The job in the Bassecour is done in two stages. A DOP250 fixed to a CAT345 started off dredging the building pit to a depth of -6.5 m. The compacted sand and gravel was loosened by 8 bar jet water on the suction head. The material – some 20.000 m3 – was pumped through partly floating pipe line over some 530 m length including a geodetic height of 14m. As a result a DOP300 was located in the discharge line to keep the mixture velocity up.
Cleaning the last 50 cm of the building pit was done by a DOP200, also attached to a CAT345 and driven directly by its hydraulics. This DOP was connected by a chain spread though. The reason for this is that the DOP was to make profiles on the side of the building pit. Another DOP200 acted as booster to pump the mixture to the spoil field.
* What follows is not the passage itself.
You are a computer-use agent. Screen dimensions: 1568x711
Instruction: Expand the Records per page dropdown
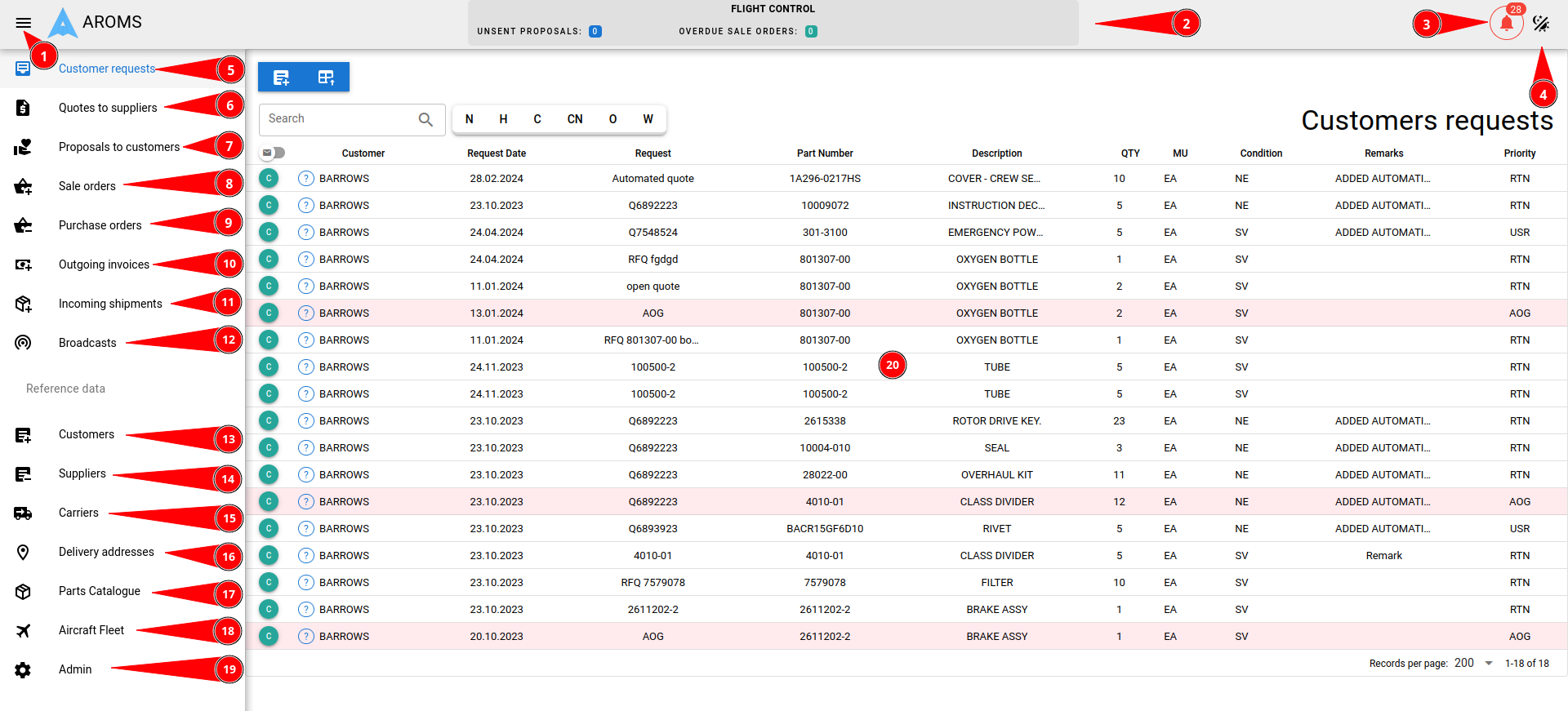click(x=1488, y=663)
The DOP is powered by the CAT345 hydraulics
The Bassecour building pit is not the only dredging job at “Het Loo”. Astonishingly, also within the palace the DOP is at work : in the basement of both wings as well as the corner tower. Due to the restricted areas the DOP cannot be handled by an excavator. As a result, a small pontoon is used to suspend the DOP200 from. The winches on the pontoon control the DOP200 as well as the movement of the pontoon itself – another example of creative minds making maximum use of the versatility of the DOP pump.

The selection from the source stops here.